Em consulta ao site do Banco Central, este valor correspondia, na data do pagamento, ao montante de R$ 346.983,60.
De acordo com o ministro, os presentes de governo estrangeiros deviam ser incorporados ao Gabinete Adjunto de Documentação Histórica (GADH), setor da Presidência da República responsável pela guarda dos presentes, que não poderiam ficar no acervo pessoal de Bolsonaro.
US$ 25 mil para Bolsonaro
A decisão de Moraes também cita mensagens obtidas pela Polícia Federal em que o ex-ajudante de ordens de Bolsonaro trata da venda de estátuas – uma palmeira e um barco folheados a ouro, recebidos durante visita oficial ao Bahrein -, de um possível leilão de um dos kits de joias recebidos na Arábia Saudita.
No dia 18 de janeiro deste ano, Cid trocou mensagens com Marcelo Câmara, apontado como assessor de Bolsonaro, sobre a venda de esculturas presenteadas pelo governo do Bahrein durante viagem oficial.
Na avaliação dos investigadores, o general Mauro Lourena Cid estaria com o valor de US$ 25 mil, “possivelmente pertencentes a Jair Bolsonaro.

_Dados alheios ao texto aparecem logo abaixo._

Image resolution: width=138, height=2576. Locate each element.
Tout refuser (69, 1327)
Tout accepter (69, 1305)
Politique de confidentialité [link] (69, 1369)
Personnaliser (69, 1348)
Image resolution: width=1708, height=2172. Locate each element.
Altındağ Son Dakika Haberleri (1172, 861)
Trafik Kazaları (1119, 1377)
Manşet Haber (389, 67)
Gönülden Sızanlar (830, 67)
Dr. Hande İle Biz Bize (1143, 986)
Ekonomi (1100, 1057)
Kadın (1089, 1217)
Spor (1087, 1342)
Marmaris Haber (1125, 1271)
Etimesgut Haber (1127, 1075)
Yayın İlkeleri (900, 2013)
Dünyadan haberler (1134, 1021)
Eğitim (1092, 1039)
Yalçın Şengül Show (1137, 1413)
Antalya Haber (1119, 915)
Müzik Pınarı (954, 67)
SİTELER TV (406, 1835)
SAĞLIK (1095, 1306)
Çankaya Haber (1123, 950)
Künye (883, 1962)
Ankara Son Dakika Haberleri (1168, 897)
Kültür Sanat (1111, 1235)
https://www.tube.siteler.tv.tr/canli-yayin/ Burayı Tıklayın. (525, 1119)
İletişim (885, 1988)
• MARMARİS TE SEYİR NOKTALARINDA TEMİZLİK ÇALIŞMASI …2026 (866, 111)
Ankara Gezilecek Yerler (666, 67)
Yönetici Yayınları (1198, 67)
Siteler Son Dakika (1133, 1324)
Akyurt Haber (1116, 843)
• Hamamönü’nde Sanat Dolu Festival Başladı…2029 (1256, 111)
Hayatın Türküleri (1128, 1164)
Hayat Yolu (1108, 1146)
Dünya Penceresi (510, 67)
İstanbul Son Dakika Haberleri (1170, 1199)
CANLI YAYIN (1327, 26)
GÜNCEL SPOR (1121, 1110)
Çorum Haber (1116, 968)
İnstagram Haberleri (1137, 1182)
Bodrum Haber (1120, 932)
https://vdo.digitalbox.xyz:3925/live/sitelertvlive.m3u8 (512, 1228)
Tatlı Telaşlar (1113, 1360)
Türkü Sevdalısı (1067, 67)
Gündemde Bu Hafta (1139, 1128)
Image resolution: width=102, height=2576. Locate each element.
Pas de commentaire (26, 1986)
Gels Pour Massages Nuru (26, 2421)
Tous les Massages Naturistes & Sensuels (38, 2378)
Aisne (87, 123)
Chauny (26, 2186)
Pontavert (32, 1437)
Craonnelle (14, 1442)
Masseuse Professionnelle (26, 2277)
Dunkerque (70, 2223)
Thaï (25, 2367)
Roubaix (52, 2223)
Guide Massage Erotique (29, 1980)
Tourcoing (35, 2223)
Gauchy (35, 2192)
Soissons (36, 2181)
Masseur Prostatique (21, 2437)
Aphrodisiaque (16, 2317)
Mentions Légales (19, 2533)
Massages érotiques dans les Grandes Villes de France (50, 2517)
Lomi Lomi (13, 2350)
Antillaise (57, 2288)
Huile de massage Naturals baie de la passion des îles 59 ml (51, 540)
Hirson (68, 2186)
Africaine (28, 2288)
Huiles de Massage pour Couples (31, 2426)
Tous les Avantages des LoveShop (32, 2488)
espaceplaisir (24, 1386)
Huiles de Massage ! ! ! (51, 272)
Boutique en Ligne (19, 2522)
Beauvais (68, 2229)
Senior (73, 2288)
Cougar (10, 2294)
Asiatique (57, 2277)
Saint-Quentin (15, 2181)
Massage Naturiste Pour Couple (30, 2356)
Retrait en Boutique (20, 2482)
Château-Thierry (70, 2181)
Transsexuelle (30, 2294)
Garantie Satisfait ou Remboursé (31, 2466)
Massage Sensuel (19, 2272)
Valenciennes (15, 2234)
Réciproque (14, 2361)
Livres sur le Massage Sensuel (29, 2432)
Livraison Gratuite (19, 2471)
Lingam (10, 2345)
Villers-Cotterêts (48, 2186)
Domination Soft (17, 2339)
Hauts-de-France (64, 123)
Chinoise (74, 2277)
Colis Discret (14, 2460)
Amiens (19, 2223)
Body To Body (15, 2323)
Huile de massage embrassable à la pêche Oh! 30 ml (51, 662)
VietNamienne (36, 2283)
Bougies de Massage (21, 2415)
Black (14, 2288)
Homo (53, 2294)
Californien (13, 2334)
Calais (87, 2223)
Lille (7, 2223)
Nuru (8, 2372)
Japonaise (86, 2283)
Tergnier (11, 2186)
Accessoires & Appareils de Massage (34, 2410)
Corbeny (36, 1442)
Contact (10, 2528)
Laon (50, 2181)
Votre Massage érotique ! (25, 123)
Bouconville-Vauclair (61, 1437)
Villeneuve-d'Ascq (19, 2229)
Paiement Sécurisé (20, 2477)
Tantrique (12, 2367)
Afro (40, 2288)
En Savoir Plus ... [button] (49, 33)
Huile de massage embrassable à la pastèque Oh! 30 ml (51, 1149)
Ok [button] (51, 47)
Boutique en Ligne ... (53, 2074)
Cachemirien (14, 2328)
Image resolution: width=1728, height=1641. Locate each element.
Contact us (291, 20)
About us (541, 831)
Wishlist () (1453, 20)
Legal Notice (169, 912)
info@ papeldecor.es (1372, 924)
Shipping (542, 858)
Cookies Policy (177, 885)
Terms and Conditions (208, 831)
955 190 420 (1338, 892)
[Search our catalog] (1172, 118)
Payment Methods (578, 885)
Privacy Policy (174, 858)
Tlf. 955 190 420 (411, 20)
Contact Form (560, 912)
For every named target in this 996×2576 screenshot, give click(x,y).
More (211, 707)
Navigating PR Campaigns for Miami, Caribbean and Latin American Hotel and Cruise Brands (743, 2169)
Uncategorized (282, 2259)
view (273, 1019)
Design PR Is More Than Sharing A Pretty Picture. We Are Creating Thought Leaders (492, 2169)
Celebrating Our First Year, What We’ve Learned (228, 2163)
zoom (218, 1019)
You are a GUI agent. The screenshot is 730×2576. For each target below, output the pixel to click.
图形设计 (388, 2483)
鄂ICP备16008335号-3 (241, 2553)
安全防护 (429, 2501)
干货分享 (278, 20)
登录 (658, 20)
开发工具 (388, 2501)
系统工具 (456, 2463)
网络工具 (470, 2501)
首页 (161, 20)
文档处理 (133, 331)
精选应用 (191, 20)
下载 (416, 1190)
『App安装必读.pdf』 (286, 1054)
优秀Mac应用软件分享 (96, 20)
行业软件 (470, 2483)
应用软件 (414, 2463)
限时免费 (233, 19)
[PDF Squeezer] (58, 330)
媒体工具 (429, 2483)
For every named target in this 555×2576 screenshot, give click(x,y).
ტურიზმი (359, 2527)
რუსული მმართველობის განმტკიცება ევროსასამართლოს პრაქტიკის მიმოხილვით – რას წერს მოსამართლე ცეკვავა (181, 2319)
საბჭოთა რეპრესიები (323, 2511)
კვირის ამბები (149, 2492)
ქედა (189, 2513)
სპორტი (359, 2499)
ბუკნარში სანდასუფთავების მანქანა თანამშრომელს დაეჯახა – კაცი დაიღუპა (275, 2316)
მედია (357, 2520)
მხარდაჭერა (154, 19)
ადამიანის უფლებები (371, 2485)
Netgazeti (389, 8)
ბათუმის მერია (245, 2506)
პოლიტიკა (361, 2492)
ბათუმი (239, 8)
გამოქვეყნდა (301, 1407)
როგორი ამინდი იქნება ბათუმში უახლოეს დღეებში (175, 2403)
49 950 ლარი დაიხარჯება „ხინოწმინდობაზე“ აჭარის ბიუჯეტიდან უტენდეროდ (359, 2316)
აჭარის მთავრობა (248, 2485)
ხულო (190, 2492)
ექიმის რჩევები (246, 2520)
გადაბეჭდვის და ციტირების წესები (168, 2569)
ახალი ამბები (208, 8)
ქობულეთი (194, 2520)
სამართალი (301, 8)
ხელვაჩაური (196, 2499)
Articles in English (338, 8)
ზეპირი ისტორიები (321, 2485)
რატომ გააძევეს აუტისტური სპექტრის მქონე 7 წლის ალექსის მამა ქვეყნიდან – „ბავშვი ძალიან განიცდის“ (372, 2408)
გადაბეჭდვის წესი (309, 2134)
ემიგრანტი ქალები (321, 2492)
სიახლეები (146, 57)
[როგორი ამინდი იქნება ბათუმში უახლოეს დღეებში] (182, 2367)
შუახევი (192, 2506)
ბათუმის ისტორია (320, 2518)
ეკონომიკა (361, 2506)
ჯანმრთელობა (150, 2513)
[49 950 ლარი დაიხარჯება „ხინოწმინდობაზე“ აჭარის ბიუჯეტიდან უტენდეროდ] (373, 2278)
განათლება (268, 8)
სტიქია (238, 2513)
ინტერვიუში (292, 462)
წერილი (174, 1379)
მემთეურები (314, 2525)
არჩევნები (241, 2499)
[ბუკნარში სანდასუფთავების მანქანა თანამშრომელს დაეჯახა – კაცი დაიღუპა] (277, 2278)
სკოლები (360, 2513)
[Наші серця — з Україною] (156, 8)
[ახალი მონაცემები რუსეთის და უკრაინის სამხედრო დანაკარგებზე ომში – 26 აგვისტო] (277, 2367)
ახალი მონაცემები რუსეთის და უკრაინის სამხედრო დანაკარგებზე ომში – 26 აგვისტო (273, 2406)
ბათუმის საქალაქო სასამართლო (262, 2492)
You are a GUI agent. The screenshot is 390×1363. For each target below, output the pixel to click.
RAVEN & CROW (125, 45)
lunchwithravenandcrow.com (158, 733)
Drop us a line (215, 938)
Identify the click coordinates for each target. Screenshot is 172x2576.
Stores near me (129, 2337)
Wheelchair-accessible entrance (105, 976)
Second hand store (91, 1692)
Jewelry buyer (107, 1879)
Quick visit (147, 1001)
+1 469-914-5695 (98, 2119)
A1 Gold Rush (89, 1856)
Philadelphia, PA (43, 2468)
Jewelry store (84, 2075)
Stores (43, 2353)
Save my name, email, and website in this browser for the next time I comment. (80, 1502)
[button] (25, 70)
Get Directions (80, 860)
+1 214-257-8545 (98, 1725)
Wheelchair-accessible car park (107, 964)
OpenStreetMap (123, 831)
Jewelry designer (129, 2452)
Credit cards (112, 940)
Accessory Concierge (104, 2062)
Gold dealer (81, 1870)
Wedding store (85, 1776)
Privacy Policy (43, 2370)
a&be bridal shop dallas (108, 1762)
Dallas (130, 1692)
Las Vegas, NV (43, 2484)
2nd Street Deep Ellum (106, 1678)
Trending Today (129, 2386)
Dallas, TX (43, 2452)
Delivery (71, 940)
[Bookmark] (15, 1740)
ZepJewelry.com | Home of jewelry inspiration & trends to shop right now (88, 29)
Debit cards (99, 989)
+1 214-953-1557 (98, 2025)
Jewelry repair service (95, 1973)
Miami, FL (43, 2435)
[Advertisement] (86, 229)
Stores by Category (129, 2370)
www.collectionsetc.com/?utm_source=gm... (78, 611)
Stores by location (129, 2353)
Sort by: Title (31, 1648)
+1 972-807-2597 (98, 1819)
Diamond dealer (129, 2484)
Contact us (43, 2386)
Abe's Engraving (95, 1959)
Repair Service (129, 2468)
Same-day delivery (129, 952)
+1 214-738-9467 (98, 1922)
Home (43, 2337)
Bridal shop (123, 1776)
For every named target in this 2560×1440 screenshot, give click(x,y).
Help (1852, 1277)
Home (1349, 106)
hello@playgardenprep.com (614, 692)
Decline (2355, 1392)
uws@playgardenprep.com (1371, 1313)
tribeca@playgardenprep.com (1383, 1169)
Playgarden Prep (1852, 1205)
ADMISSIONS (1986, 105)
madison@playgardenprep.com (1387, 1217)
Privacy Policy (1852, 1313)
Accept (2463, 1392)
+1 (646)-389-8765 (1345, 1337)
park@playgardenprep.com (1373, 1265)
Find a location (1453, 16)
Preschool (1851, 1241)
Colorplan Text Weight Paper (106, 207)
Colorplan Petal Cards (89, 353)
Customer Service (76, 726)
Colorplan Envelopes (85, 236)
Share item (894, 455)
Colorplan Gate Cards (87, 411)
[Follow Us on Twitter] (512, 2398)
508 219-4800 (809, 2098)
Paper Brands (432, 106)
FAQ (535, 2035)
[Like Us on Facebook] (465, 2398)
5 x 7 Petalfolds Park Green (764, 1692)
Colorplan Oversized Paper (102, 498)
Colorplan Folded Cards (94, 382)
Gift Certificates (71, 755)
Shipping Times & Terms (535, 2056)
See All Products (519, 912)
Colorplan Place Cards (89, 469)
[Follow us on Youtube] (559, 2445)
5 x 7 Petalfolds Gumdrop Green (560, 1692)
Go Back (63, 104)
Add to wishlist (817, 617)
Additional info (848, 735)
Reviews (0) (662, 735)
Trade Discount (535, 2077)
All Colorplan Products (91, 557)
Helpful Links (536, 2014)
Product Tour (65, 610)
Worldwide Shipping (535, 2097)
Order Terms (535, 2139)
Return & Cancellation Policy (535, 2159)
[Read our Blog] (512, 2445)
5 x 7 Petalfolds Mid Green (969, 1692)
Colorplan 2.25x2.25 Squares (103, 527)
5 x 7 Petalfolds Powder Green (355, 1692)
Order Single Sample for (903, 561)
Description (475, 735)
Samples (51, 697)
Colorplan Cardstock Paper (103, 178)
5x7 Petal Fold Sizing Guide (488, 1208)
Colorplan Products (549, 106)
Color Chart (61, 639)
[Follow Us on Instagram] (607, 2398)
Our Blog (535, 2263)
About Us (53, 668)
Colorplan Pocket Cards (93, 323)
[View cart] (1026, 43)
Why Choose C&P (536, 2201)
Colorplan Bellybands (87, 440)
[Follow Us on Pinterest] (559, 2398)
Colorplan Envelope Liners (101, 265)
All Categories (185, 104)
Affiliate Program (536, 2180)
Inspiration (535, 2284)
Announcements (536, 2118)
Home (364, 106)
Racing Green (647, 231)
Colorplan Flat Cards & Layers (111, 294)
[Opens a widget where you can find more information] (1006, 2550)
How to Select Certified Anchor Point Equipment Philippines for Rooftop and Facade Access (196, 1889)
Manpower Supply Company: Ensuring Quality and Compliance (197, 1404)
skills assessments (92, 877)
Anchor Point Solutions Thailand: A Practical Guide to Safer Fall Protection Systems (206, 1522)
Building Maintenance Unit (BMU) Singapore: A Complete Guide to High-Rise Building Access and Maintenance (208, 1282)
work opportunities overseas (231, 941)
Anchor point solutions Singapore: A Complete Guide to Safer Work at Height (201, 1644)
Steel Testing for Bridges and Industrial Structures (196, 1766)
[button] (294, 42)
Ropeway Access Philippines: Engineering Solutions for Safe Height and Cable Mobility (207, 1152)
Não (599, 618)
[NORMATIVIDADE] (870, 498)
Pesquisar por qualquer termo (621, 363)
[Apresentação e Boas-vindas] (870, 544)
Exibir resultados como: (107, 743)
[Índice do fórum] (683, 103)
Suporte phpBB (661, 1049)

Conforme o relatório, os interlocutores também evidenciaram receio de usar o sistema bancário para “repassar o dinheiro ao ex-presidente”.
“Tem vinte e cinco mil dólares com meu pai. Eu estava vendo o que era melhor fazer com esse dinheiro, levar em cash aí. Meu pai estava querendo inclusive ir ai falar com o presidente. E aí, ele poderia levar. Entregaria em mãos. Mas, também pode depositar na conta. Eu acho que quanto menos movimentação em conta, melhor, né?, escreveu Mauro Cid.
A defesa do ex-presidente Jair Bolsonaro declarou nesta sexta-feira (11) que ele “jamais se apropriou ou desviou” bens públicos. Em nota divulgada à imprensa, os advogados também afirmaram que Bolsonaro vai colocar seu sigilo bancário à Justiça.
Os advogados Paulo Amador Bueno e Daniel Tesser afirmaram que o ex-presidente já havia solicitado ao Tribunal de Contas da União (TCU) o depósito dos presentes recebidos.
“Sobre os fatos ventilados na data de hoje nos veículos de imprensa nacional, a defesa do [ex] presidente Jair Bolsonaro, voluntariamente e sem que houvesse sido instada, peticionou junto ao TCU, em meados de março, requerendo o depósito dos itens naquela Corte até final decisão sobre seu tratamento, o que de fato foi feito. O [ex] presidente Bolsonaro reitera que jamais apropriou-se ou desviou quaisquer bens públicos, colocando à disposição do Poder Judiciário sua movimentação bancária.”, declarou a defesa.